Risorgiamo come il Redentore e andiamo alla stazione a prendere il treno per Mestre.
Game over.
Bonus track: la giornata degli dei
In casa non c’è niente. Non avete fatto neanche un euro di spesa. Niente, neanche mezza bottiglia di acqua naturale. In bagno un sapone comprato in edicola (giuro) e un micro boccettino di bagno schiuma rubato in un albergo e finito a cui si aggiunge inutilmente acqua. In bagno odore di RSA. C'e' un disordine che sembra esplosa una granata.
Asciugamani sparsi per casa e qualcuno con delle frenate.

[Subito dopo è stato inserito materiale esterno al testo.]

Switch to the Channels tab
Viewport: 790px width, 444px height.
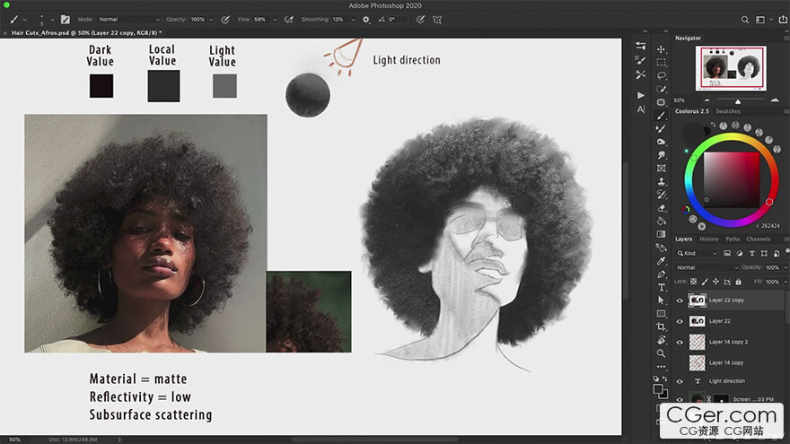point(758,239)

Sveglia e colazione dalla barista bella. Cornetti, tramezzini al lupo e peperoni, red bull per le borracce. Breakfast of Champion.
In sella per almeno sei ore. Ristori con crostate di frutta, coca cole varie se si trovano. Altrimenti gel e barrette. Merenda ferma fame e poi a casa. Doccia e fasi finali del Tour de France in diretta in mutande e canottiera.
Pisolo defaticante. Aperitivo e cena con cinghiale, tirannosauro e altre leggerezze.
Ritorno a casa per vedere partita di calcio dei mondiali. Letto. Sonno.
E poi si ricomincia il giorno dopo tipo giorno della marmotta.